Originally published on Toolbox on September 25, 2019.
What is the first thing your team does during an incident? The alert goes out. A ticket has been filed. You start to search for the root cause. What’s the priority—are you searching for the person at fault, or working as a team to find a fix and restore functionality to your customers?
Failure is inevitable. No matter how prepared we think we are, failure can happen to any of us at any time. In a recent talk at the Bay Area Test in Production Meetup, Ben Woskow, Engineering Manager at LaunchDarkly, reminds us that nothing we do in software development will ever be perfect or invulnerable:
“Do our developers occasionally make mistakes? Yeah. They’re human. Are we dependent on third-party services, the libraries that might have some sort of instability or vulnerabilities? Yeah, absolutely. Even if all of your software, all your dependencies are perfect, is there always a chance that a natural disaster, a power outage, or some other widespread event will knock out your underlying infrastructure making your cloud application completely inaccessible? Yeah, it’s happened to several of us, I’m sure.”
Teams that recognize this inevitability, and devote time and energy to thinking about how failure affects them, can grow stronger for it. In thinking about how to prevent, recover from, and learn from failure, they are turning these challenges into valuable learning opportunities. And as a result, they are reducing costly outages and recovering from incidents faster. This proactive approach is commonly referred to as a culture of failure, or a blameless culture.
Casting the first stone
Blameless is well-established and industry-recognized. This approach enables teams and organizations to learn productively instead of reactively. Woskow points out:
“It’s all about working together and trusting each other…You’re all collectively at fault, in the same way that when you have a huge success, you’re all collectively successful. When you start thinking about working together as a team, it helps in your incidents, but then it also helps just generally working together in all ways.”
The Google SRE Team (Site Reliability Engineering) is one of the biggest proponents of blameless culture, and write about it extensively in their book that outlines their own processes. Netflix, Facebook, PagerDuty, and Etsy have practices in place that support a culture of failure. Startups like Gremlin, Honeycomb, and FireHydrant have even built businesses and products around this concept.
Some teams have gone so far as to normalize and gamify failure. Through events like chaos engineering game days, organizations are helping their teams learn how to mitigate mistakes so that in an actual emergency, they follow a well-practiced and tested routine rather than make snap decisions under stress. This way of thinking about failure allows teams to recover faster, learn more, and ultimately reduce incidents altogether.
Designing for failure
We can see how a blameless culture empowers teams to work more effectively together—when you’re not afraid of hiding mistakes and near misses, then everyone benefits from shared knowledge. But what are the processes and infrastructure that help teams recover from failure, learn from failure, and ultimately avoid failure?

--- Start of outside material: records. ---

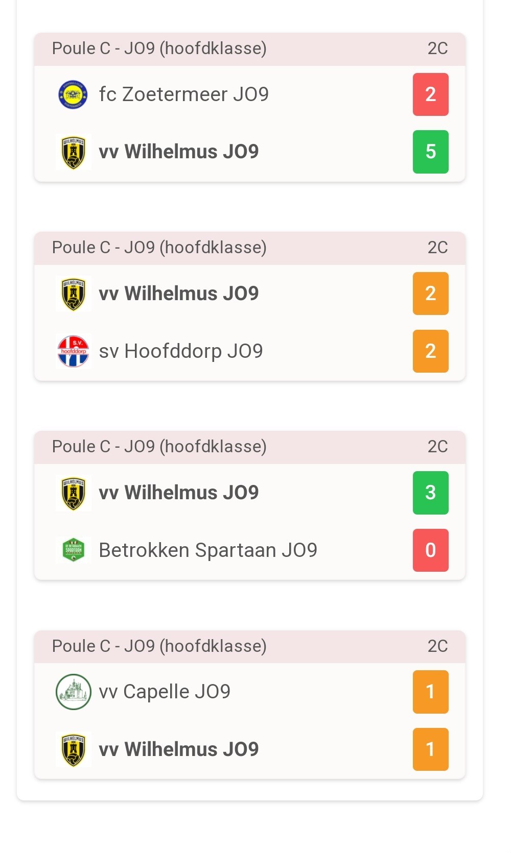511x853 pixels.
Task: Click the sv Hoofddorp club badge
Action: [x=73, y=351]
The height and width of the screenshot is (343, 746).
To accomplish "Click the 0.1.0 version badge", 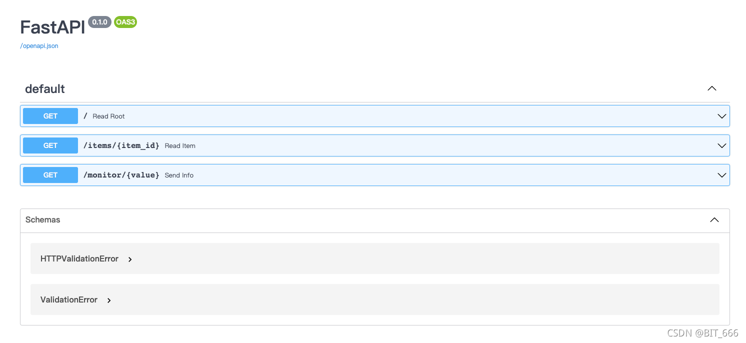I will [100, 22].
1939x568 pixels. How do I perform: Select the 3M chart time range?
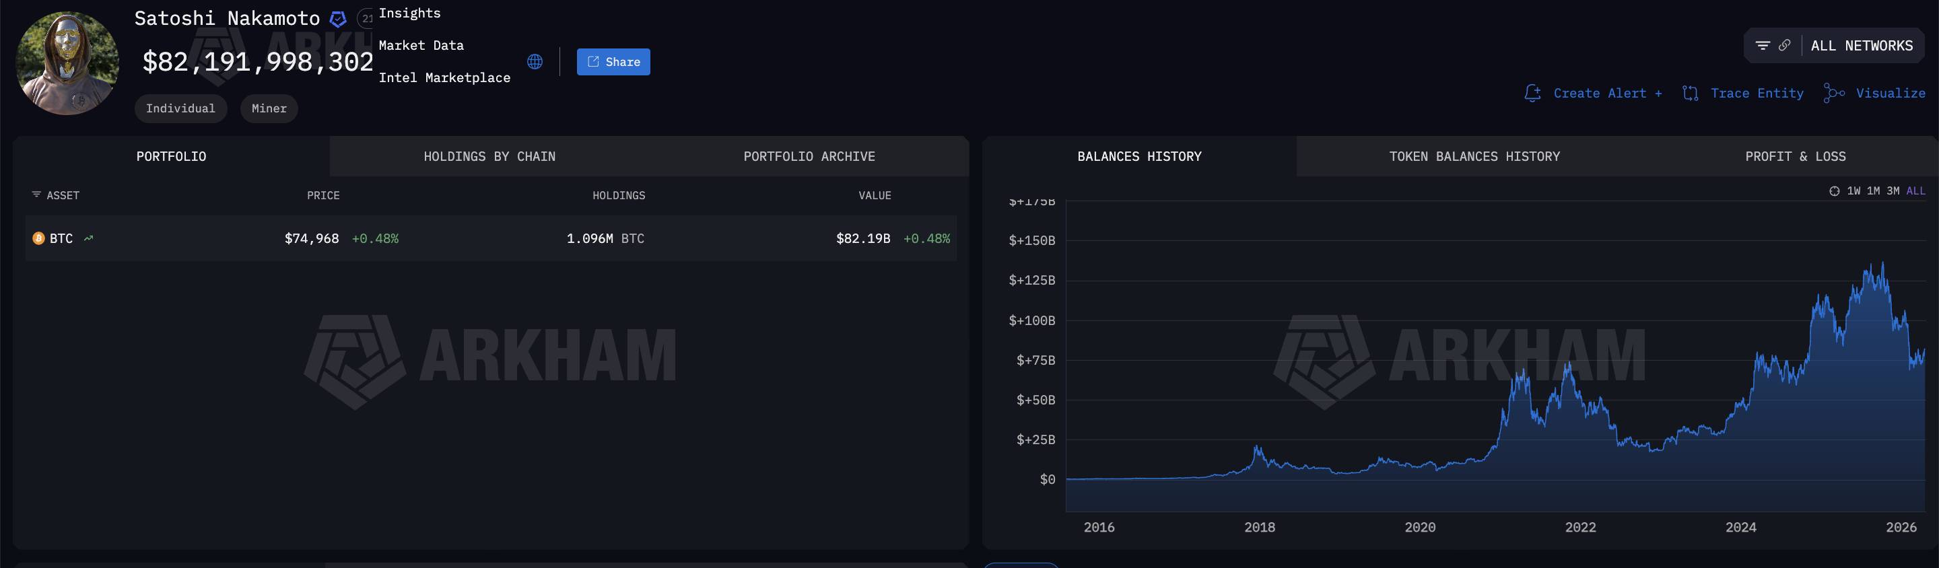point(1892,191)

Designing for failure reduces the inherent risks associated with building and delivering software. Having known failure modes and well-understood processes in place are fundamental. This includes:
Monitoring, observability, alerting
Knowing when a failure has happened is key. Make sure you put the appropriate monitoring/observability and alerting tools in place so your team knows when a failure is happening.
Response and recovery
Once your team knows a failure is occurring, having a process in place around escalation and response is important. Also, while you are focused on recovery, have you considered customer impact? Having a plan in place for communicating incidents to users is important, and known reduced modes that you can fall back on are even better.
Teams, not individuals
Having a blameless culture means remembering that incidents happen to all of us. When individuals are not worried about blaming or being blamed, they will be more open to sharing the knowledge they have about systems so the team can respond more quickly and effectively.
Once you’ve found the root cause, you naturally want to fix it. But also be careful to identify proximal causes as well. Make sure you learn from the incident and make changes to processes as well as systems that will prevent the same incident from happening again.
Failure, not disaster
Failure happens. It’s not a question of if, but when. And we all know sometimes this is our own doing, and sometimes it’s contributing factors outside of our control. The question is how will you respond? How will you prevent failures from becoming disasters? And how can you empower your team to learn from failure, so they can become stronger and more resilient?